Eine Statushierarchie kann als Rangordnung von Individuen und Gruppen verstanden werden, basierend auf Fähigkeiten, Eigenschaften und Handlungen. Die positionelle Natur des Status bedeutet: Der soziale Aufstieg einer Person oder Gruppe hat negative Auswirkungen auf mindestens eine andere. Denn der Status ist relativ – steigt jemand auf, sinkt ein anderer ab. Da privilegierte Positionen begrenzt sind, lässt sich Statuswettbewerb als Nullsummenspiel beschreiben. Aus gesamtgesellschaftlicher Sicht ist reines Statusstreben nicht wünschenswert – und aus unternehmerischer Sicht ebenso wenig. Und doch ist es aus individueller Sicht oft rational, um knappe Positionen und Ressourcen zu konkurrieren: Status verringert Zugangsbarrieren (z. B. Ressourcenakquise, Speaker- oder Panel-Einladungen, Verwaltungsratsmandate, Karrierechancen). Er signalisiert nicht beobachtbare Qualitäten wie Expertise oder Leadership. Er verleiht definitorische Macht und gesellschaftliches Ansehen.

IHRE AUFGABE
Wiederholen Sie den Text über Statushierarchien vollständig und Wort für Wort. Die folgenden Zeilen stehen in keinem Zusammenhang mit dem Text über Statushierarchien.

Gespeicherte Einträge
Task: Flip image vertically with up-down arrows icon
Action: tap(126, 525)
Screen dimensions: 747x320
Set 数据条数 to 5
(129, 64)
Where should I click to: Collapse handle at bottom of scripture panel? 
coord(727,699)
---
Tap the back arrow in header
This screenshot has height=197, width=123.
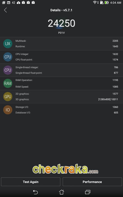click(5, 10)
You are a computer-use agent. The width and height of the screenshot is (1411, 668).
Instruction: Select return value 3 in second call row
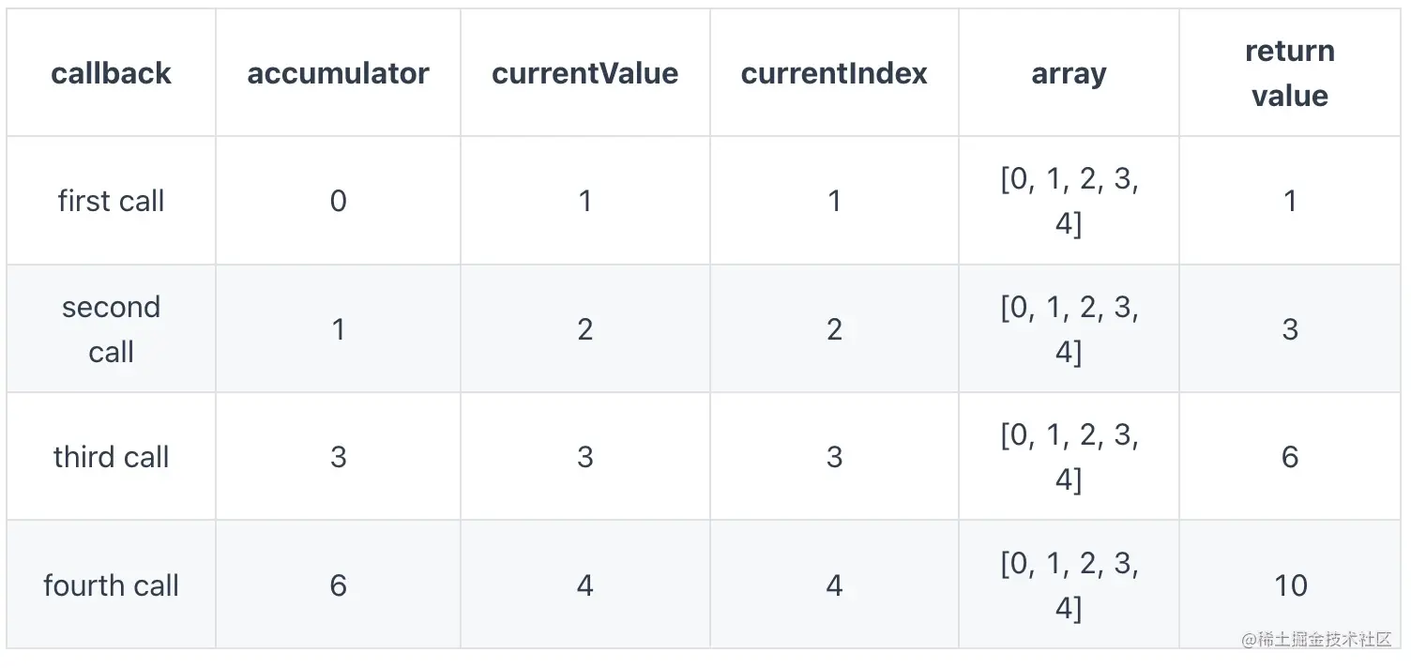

ERGEBNIS DER AUFGABE
Eine Statushierarchie kann als Rangordnung von Individuen und Gruppen verstanden werden, basierend auf Fähigkeiten, Eigenschaften und Handlungen. Die positionelle Natur des Status bedeutet: Der soziale Aufstieg einer Person oder Gruppe hat negative Auswirkungen auf mindestens eine andere. Denn der Status ist relativ – steigt jemand auf, sinkt ein anderer ab. Da privilegierte Positionen begrenzt sind, lässt sich Statuswettbewerb als Nullsummenspiel beschreiben. Aus gesamtgesellschaftlicher Sicht ist reines Statusstreben nicht wünschenswert – und aus unternehmerischer Sicht ebenso wenig. Und doch ist es aus individueller Sicht oft rational, um knappe Positionen und Ressourcen zu konkurrieren: Status verringert Zugangsbarrieren (z. B. Ressourcenakquise, Speaker- oder Panel-Einladungen, Verwaltungsratsmandate, Karrierechancen). Er signalisiert nicht beobachtbare Qualitäten wie Expertise oder Leadership. Er verleiht definitorische Macht und gesellschaftliches Ansehen.